* Start Passage given *

= List of chancellors and vice-chancellors of British universities =

This following is a current list of the chancellors, vice-chancellors and visitors of universities in the United Kingdom. The chancellor is the ceremonial head of a university, while the vice-chancellor is the chief academic officer and chief executive; some universities have only a vice-chancellor but no chancellor. A few universities use other titles for their ceremonial head, e.g., "president" at the Royal Agricultural University and "rector" at Brunel, University of London. Two English universities (UCL and Imperial) have chief executives who do not use the title vice-chancellor. In Scotland, the chief executive is titled the principal and vice-chancellor.

The visitor is appointed by the founder of a charitable institution to oversee the distribution of the founder's bounty; in the case of universities, this is often the sovereign, in which case the office is usually carried out by the Lord President of the Council. In general, only universities incorporated as chartered or statutory corporations have visitors, i.e. most pre-1992 institutions but not post-1992 universities. Where there is no provision for appointing a visitor in the charter of a chartered university, or if no visitor has been appointed, then the sovereign is the visitor. Scottish universities do not have visitors, nor do the two ancient universities of England, which are civil corporations.

* End Passage given *
* Start Record set *

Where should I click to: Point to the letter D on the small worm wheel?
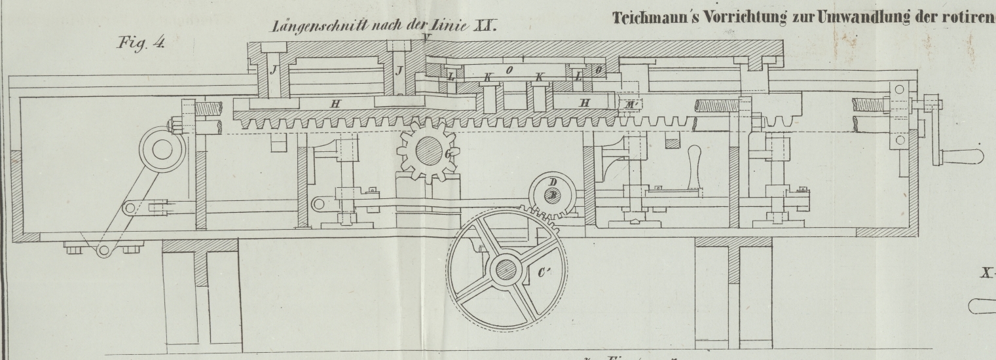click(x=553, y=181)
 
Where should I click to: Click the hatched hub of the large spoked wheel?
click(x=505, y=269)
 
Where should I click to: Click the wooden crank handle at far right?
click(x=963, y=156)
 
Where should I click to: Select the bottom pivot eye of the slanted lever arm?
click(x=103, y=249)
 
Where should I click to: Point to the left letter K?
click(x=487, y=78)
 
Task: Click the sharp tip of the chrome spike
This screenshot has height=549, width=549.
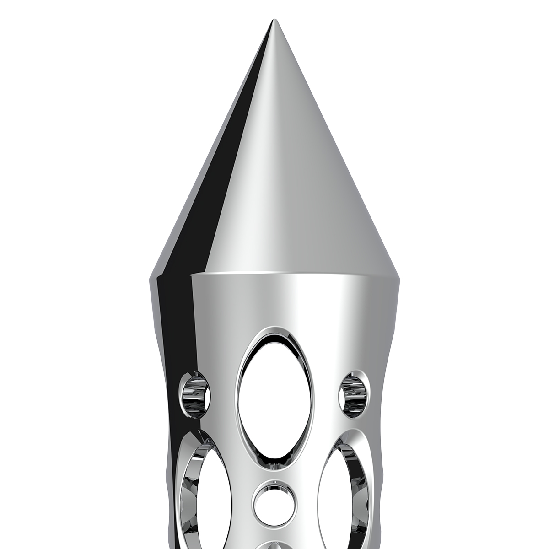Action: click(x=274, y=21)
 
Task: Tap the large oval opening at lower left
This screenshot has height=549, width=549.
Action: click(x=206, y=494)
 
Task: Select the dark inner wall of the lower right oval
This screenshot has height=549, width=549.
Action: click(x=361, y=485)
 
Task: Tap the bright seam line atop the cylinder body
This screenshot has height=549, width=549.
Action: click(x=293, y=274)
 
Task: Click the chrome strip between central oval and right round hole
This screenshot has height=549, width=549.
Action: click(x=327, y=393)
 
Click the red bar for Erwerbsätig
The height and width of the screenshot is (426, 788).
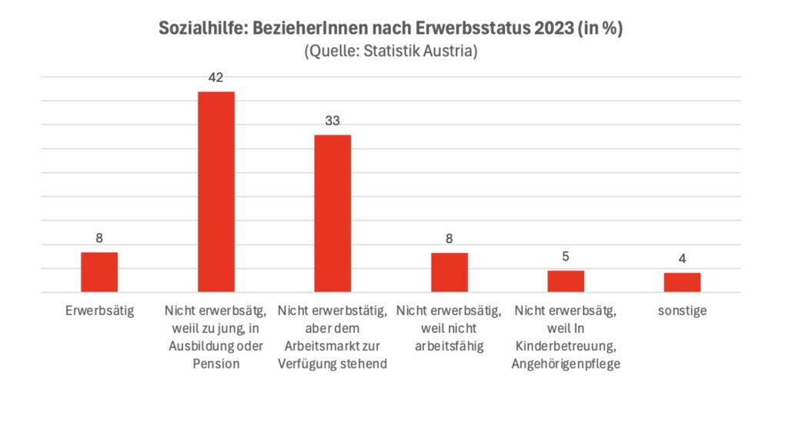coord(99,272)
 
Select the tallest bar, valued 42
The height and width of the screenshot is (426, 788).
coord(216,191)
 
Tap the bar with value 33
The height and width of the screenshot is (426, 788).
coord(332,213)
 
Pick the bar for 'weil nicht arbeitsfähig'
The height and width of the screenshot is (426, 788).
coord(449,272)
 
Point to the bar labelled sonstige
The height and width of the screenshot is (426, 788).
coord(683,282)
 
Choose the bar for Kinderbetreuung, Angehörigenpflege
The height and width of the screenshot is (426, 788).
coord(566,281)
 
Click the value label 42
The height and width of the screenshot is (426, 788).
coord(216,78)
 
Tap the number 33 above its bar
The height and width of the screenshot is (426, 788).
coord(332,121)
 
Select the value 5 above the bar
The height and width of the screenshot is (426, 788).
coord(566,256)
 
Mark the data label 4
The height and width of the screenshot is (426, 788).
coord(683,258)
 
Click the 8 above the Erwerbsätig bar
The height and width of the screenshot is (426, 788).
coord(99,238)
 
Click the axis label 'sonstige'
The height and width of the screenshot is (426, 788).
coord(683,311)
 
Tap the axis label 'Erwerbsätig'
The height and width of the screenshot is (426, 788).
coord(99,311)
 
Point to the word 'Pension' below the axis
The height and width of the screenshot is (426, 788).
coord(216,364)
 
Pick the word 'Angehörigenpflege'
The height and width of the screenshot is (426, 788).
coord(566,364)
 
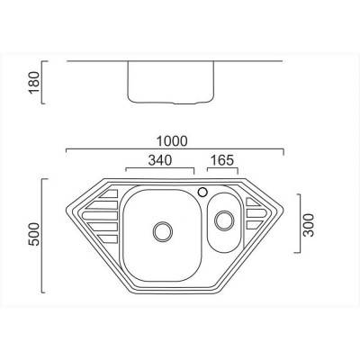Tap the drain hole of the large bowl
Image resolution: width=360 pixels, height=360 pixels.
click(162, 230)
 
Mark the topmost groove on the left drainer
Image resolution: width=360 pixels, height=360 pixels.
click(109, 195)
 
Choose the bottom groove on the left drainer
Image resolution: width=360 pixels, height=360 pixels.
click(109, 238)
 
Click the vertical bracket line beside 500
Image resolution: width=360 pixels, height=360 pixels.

* End Record set *

> Challenges
**a)** Which universities does the passage on university chancellors mention by name?
**b)** In the passage on university chancellors, who usually carries out the office of visitor when the sovereign holds it?
**c)** Reproduce the passage on university chancellors, starting at the words "This following is" and stopping after "principal and vice-chancellor.".
The lines come from a separate source, unrelated to the passage on university chancellors.

> Written answers
**a)** Royal Agricultural University; Brunel, University of London; UCL; Imperial

**b)** The Lord President of the Council.

**c)**
This following is a current list of the chancellors, vice-chancellors and visitors of universities in the United Kingdom. The chancellor is the ceremonial head of a university, while the vice-chancellor is the chief academic officer and chief executive; some universities have only a vice-chancellor but no chancellor. A few universities use other titles for their ceremonial head, e.g., "president" at the Royal Agricultural University and "rector" at Brunel, University of London. Two English universities (UCL and Imperial) have chief executives who do not use the title vice-chancellor. In Scotland, the chief executive is titled the principal and vice-chancellor.